**Data excerpts**
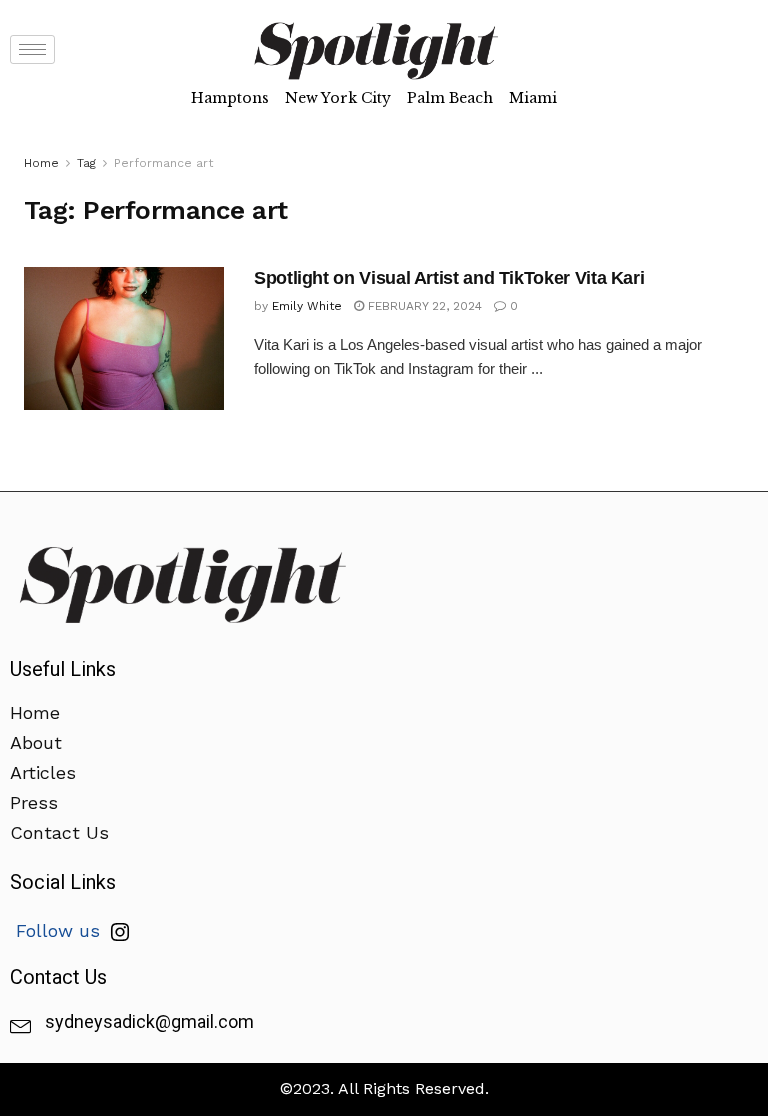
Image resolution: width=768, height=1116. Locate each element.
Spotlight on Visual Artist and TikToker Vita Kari (449, 278)
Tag (86, 163)
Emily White (307, 306)
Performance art (163, 163)
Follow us (61, 930)
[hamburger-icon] (32, 49)
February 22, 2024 (423, 306)
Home (41, 163)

**The problem**
Only the lines from the one containing "Emily White (307, 306)" through the end of the records above belong in the output, each exactly as it stands, both ends included.

**Completed exercise**
Emily White (307, 306)
Performance art (163, 163)
Follow us (61, 930)
[hamburger-icon] (32, 49)
February 22, 2024 (423, 306)
Home (41, 163)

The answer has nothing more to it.